The PM, who is also Head of the Steering Committee, stressed the importance of combining reality with theory and international experience to refine the project that will be submitted to the Politburo for approval.
He instructed the Steering Committee to align closely with resolutions of the Party Central Committee and the Politburo, and most recently, the article by Party General Secretary To Lam, during the building of the project.
A view of the meeting of the Steering Committee for building the private economic development project in Hanoi on April 14. (Photo: VNA)
The leader emphasised that the project must be action-oriented and highly impactful, concise yet strategic in scope—on par with a resolution. Its content and language should be easy to understand, implement, monitor, and evaluate, with clear tasks, responsibilities, timelines, deliverables, and authority.
All proposed tasks and solutions must be feasible and consistent with the four strategic pillars of creating breakthroughs in science- technology development, innovation, and digital transformation; streamlining the political system; promoting private economic sector development; and deepening international integration in the new context, he stated.
While acknowledging that the proposal has been well-prepared in terms of documentation, the PM underlined the necessity for more breakthroughs in its content, saying it should set higher goals to generate greater momentum and determination in implementation.

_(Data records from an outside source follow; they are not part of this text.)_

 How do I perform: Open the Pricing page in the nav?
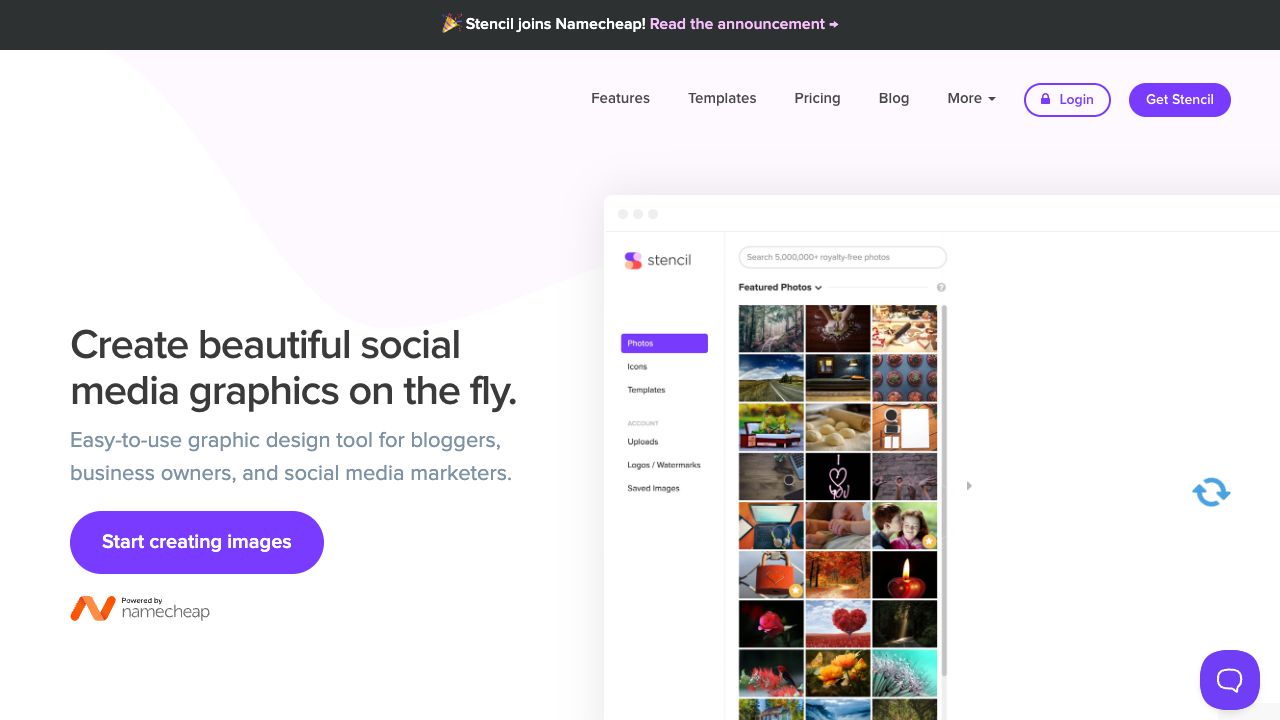coord(817,98)
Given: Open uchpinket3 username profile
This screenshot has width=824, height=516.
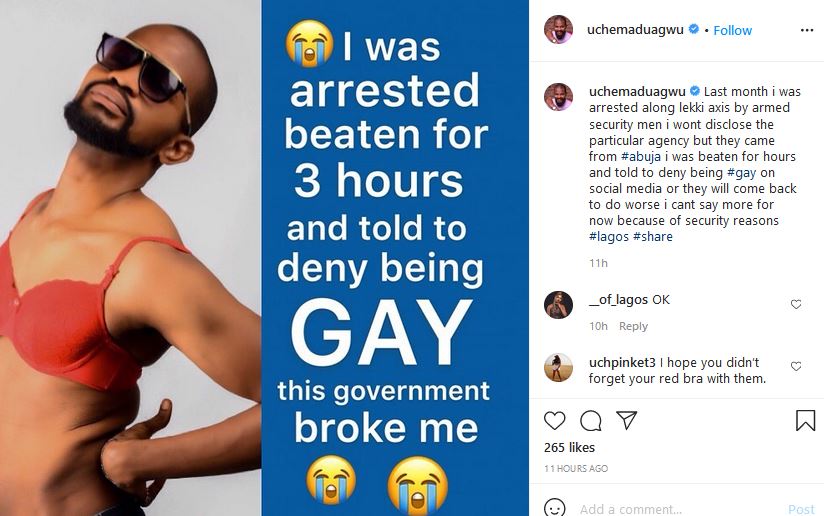Looking at the screenshot, I should [x=622, y=363].
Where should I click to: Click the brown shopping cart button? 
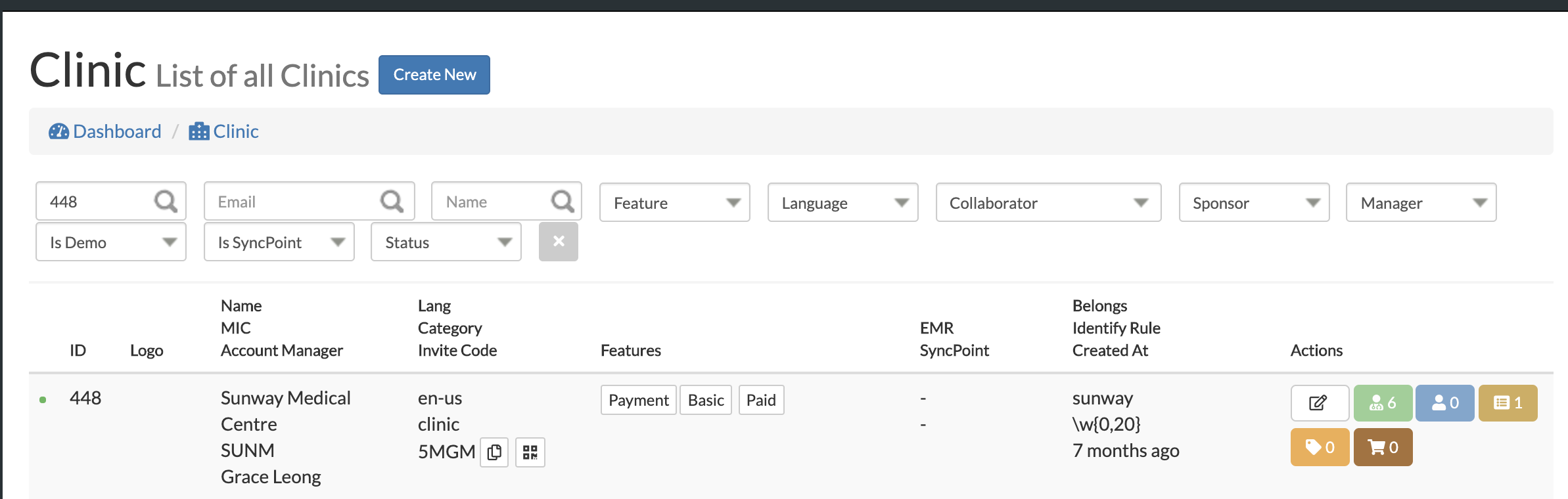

He noted that the draft project has yet to identify bottlenecks and constraints hindering the private economic sector's growth and stressed the need to include concrete tasks and solutions to boost the sector in connection with restructuring the economy, enterprises, markets, products, and supply chains.
The PM urged the committee members to work harder to ensure both quality and timeliness of the project./.
Prime Minister Pham Minh Chinh urged promoting breakthroughs in scientific and technological development, innovation, and digital transformation for rapid and sustainable growth, noting that attention should be placed on green economy, digital economy, knowledge-based economy, circular economy, and sharing economy, particularly in emerging sectors such as semiconductors, artificial intelligence, cloud computing, and the Internet of Things.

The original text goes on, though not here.